Format the material from the line containing "Given: Open the 调查/投票 page" through the line containing "Looking at the screenshot, I should [19, 20]." as a JSON list of strings, one string per line, skipping blank lines and leaving out the pictures.

- **Materials provided**:
*-*-*

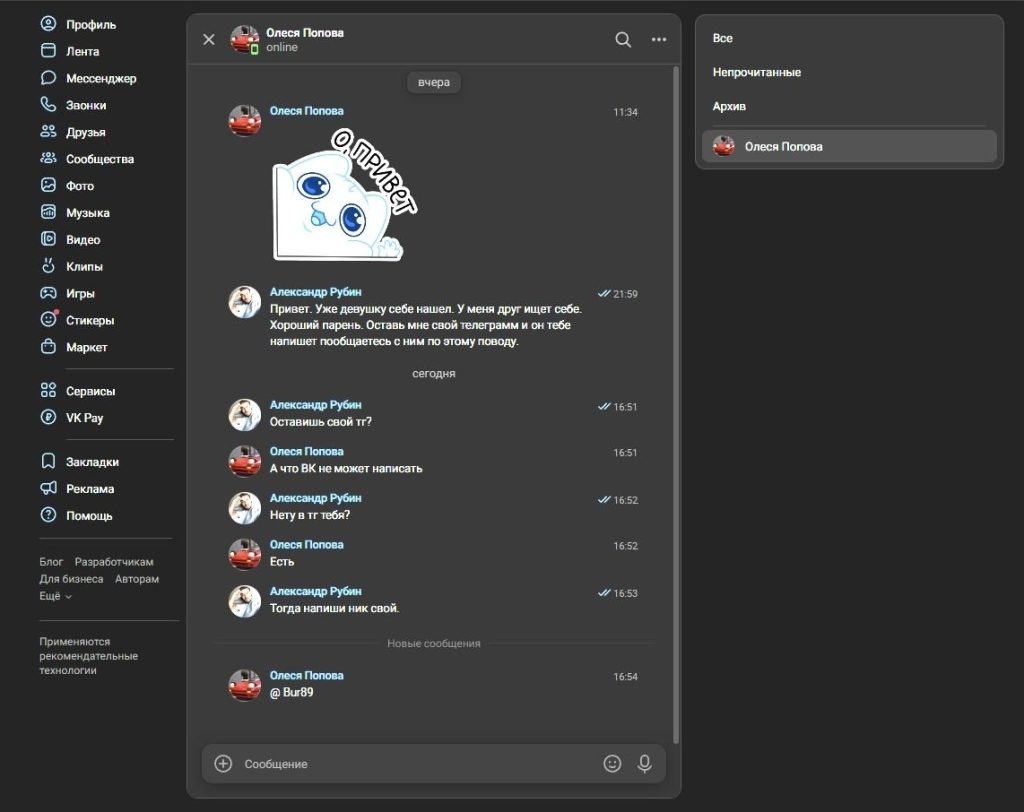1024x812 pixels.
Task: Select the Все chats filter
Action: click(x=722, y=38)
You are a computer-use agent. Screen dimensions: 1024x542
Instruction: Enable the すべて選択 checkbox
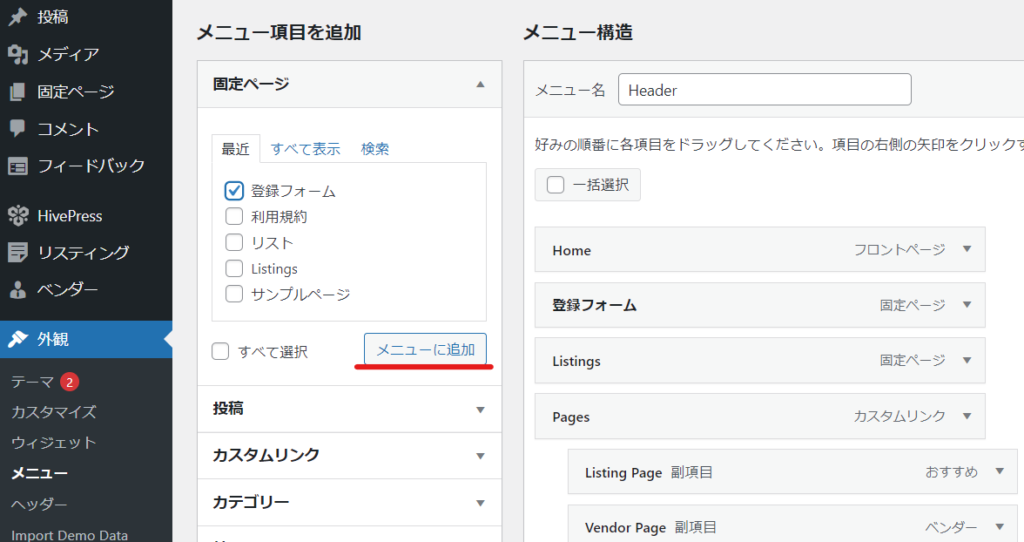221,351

*-*-*

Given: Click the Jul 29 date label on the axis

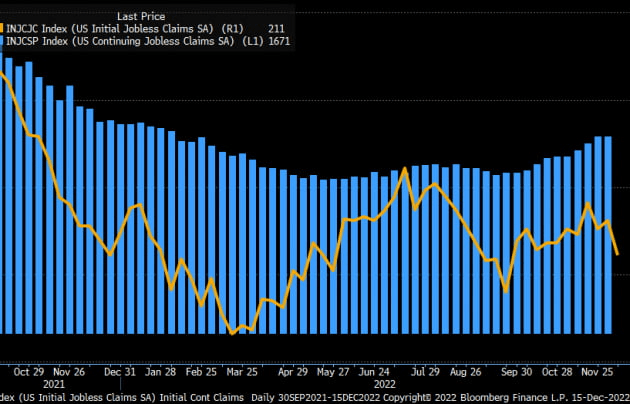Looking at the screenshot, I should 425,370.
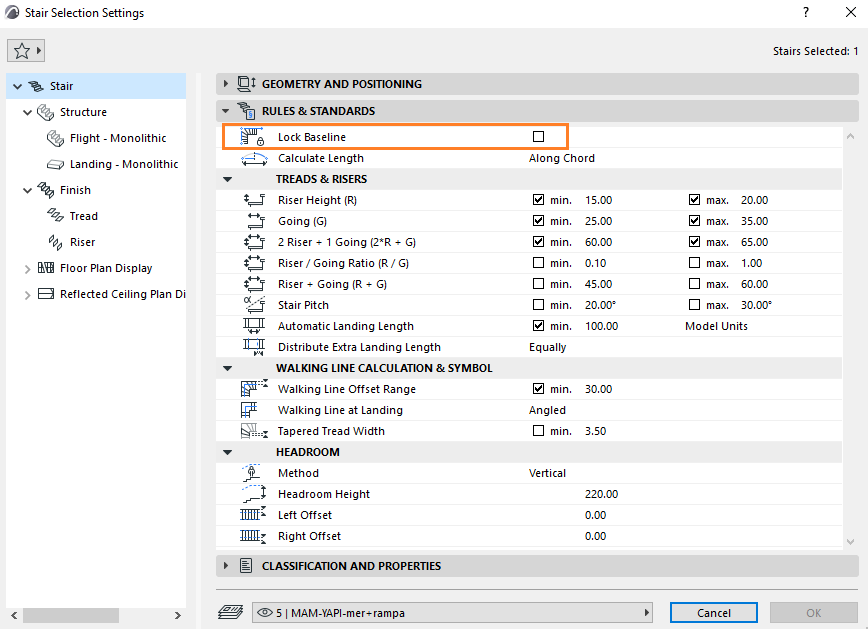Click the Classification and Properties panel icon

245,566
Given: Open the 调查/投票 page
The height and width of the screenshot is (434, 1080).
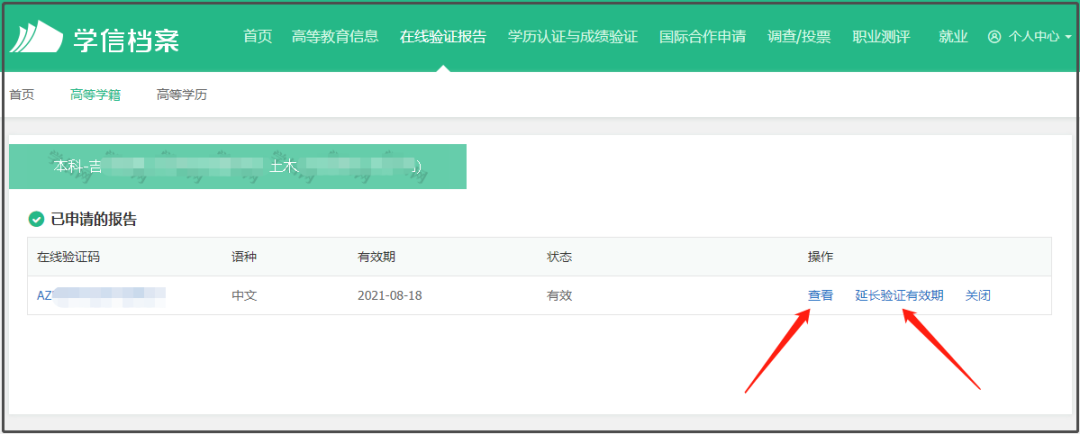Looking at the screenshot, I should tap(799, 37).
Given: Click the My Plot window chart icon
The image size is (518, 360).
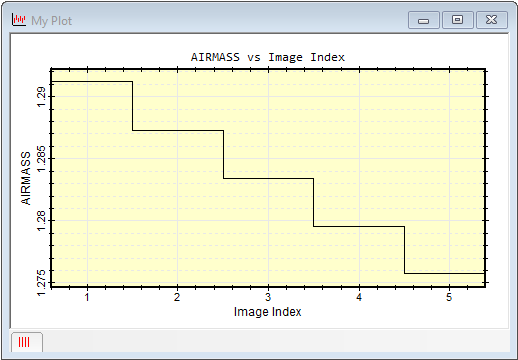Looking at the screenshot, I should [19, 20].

*-*-*

- **Complete output**:
[
  "Given: Open the 调查/投票 page",
  "The height and width of the screenshot is (434, 1080).",
  "Looking at the screenshot, I should tap(799, 37).",
  "Given: Click the My Plot window chart icon",
  "The image size is (518, 360).",
  "Looking at the screenshot, I should [19, 20]."
]